**PROVIDED RECORDS:**
== Segment start ==
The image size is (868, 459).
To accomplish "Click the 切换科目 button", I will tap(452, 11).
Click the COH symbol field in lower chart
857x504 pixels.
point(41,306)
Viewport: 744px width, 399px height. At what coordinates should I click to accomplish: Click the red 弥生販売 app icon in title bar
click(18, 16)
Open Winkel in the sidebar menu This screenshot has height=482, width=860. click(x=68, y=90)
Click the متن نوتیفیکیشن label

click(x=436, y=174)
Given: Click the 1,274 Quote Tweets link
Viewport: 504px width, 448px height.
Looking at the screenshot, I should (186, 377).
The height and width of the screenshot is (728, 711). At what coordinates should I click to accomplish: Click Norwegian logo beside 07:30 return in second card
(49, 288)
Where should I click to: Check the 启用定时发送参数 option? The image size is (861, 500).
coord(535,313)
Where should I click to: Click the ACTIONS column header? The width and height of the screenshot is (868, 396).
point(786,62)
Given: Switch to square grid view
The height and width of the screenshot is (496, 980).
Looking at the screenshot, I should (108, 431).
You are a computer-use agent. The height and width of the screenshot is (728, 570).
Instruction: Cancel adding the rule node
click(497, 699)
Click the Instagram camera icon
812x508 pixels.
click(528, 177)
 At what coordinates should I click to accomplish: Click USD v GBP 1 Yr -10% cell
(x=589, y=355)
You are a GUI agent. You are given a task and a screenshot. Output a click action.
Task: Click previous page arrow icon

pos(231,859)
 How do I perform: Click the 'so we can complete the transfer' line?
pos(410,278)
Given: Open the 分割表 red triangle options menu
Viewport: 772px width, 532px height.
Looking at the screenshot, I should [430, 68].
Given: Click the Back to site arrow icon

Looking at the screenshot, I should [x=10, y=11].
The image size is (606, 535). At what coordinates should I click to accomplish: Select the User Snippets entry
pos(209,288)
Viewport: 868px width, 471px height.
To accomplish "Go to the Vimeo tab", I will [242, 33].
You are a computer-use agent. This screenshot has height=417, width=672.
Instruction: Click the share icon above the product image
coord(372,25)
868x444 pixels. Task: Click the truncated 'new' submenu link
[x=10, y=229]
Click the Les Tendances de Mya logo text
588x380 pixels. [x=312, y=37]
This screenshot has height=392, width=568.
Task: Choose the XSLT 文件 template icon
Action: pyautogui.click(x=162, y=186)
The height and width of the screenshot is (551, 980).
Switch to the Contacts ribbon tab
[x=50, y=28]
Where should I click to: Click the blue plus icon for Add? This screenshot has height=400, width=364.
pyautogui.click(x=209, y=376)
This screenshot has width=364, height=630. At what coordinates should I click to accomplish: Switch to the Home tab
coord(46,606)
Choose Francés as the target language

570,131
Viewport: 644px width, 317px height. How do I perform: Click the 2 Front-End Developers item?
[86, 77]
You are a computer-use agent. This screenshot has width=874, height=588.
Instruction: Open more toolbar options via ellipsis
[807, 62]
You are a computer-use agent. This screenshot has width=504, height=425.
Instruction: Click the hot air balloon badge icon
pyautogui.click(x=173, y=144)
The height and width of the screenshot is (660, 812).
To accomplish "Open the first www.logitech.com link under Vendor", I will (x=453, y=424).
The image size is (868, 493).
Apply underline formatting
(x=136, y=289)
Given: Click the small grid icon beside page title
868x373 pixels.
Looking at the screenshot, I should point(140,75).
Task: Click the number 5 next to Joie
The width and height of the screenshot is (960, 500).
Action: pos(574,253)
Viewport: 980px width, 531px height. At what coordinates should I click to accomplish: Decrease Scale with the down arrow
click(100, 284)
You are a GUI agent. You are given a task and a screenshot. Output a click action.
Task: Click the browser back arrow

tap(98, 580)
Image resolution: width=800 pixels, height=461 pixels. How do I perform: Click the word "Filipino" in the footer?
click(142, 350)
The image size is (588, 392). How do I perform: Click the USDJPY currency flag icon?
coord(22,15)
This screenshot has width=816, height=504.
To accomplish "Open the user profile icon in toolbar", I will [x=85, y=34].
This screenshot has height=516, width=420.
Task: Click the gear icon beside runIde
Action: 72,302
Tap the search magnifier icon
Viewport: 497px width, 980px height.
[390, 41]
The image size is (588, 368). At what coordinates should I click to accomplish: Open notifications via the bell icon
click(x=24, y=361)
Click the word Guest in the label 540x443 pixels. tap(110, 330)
== Segment end ==
**THE PROBLEM:** Go through the material above and set each line down verbatim.

**RESULT BELOW:**
The image size is (868, 459).
To accomplish "Click the 切换科目 button", I will tap(452, 11).
Click the COH symbol field in lower chart
857x504 pixels.
point(41,306)
Viewport: 744px width, 399px height. At what coordinates should I click to accomplish: Click the red 弥生販売 app icon in title bar
click(18, 16)
Open Winkel in the sidebar menu This screenshot has height=482, width=860. click(x=68, y=90)
Click the متن نوتیفیکیشن label

click(x=436, y=174)
Given: Click the 1,274 Quote Tweets link
Viewport: 504px width, 448px height.
Looking at the screenshot, I should (186, 377).
The height and width of the screenshot is (728, 711). At what coordinates should I click to accomplish: Click Norwegian logo beside 07:30 return in second card
(49, 288)
Where should I click to: Check the 启用定时发送参数 option? The image size is (861, 500).
coord(535,313)
Where should I click to: Click the ACTIONS column header? The width and height of the screenshot is (868, 396).
point(786,62)
Given: Switch to square grid view
The height and width of the screenshot is (496, 980).
Looking at the screenshot, I should (108, 431).
You are a computer-use agent. The height and width of the screenshot is (728, 570).
Instruction: Cancel adding the rule node
click(497, 699)
Click the Instagram camera icon
812x508 pixels.
click(528, 177)
 At what coordinates should I click to accomplish: Click USD v GBP 1 Yr -10% cell
(x=589, y=355)
You are a GUI agent. You are given a task and a screenshot. Output a click action.
Task: Click previous page arrow icon

pos(231,859)
 How do I perform: Click the 'so we can complete the transfer' line?
pos(410,278)
Given: Open the 分割表 red triangle options menu
Viewport: 772px width, 532px height.
Looking at the screenshot, I should [430, 68].
Given: Click the Back to site arrow icon

Looking at the screenshot, I should [x=10, y=11].
The image size is (606, 535). At what coordinates should I click to accomplish: Select the User Snippets entry
pos(209,288)
Viewport: 868px width, 471px height.
To accomplish "Go to the Vimeo tab", I will [242, 33].
You are a computer-use agent. This screenshot has height=417, width=672.
Instruction: Click the share icon above the product image
coord(372,25)
868x444 pixels. Task: Click the truncated 'new' submenu link
[x=10, y=229]
Click the Les Tendances de Mya logo text
588x380 pixels. [x=312, y=37]
This screenshot has height=392, width=568.
Task: Choose the XSLT 文件 template icon
Action: pyautogui.click(x=162, y=186)
The height and width of the screenshot is (551, 980).
Switch to the Contacts ribbon tab
[x=50, y=28]
Where should I click to: Click the blue plus icon for Add? This screenshot has height=400, width=364.
pyautogui.click(x=209, y=376)
This screenshot has width=364, height=630. At what coordinates should I click to accomplish: Switch to the Home tab
coord(46,606)
Choose Francés as the target language

570,131
Viewport: 644px width, 317px height. How do I perform: Click the 2 Front-End Developers item?
[86, 77]
You are a computer-use agent. This screenshot has width=874, height=588.
Instruction: Open more toolbar options via ellipsis
[807, 62]
You are a computer-use agent. This screenshot has width=504, height=425.
Instruction: Click the hot air balloon badge icon
pyautogui.click(x=173, y=144)
The height and width of the screenshot is (660, 812).
To accomplish "Open the first www.logitech.com link under Vendor", I will (x=453, y=424).
The image size is (868, 493).
Apply underline formatting
(x=136, y=289)
Given: Click the small grid icon beside page title
868x373 pixels.
Looking at the screenshot, I should point(140,75).
Task: Click the number 5 next to Joie
The width and height of the screenshot is (960, 500).
Action: pos(574,253)
Viewport: 980px width, 531px height. At what coordinates should I click to accomplish: Decrease Scale with the down arrow
click(100, 284)
You are a GUI agent. You are given a task and a screenshot. Output a click action.
Task: Click the browser back arrow

tap(98, 580)
Image resolution: width=800 pixels, height=461 pixels. How do I perform: Click the word "Filipino" in the footer?
click(142, 350)
The image size is (588, 392). How do I perform: Click the USDJPY currency flag icon?
coord(22,15)
This screenshot has width=816, height=504.
To accomplish "Open the user profile icon in toolbar", I will [x=85, y=34].
This screenshot has height=516, width=420.
Task: Click the gear icon beside runIde
Action: 72,302
Tap the search magnifier icon
Viewport: 497px width, 980px height.
[390, 41]
The image size is (588, 368). At what coordinates should I click to accomplish: Open notifications via the bell icon
click(x=24, y=361)
Click the word Guest in the label 540x443 pixels. tap(110, 330)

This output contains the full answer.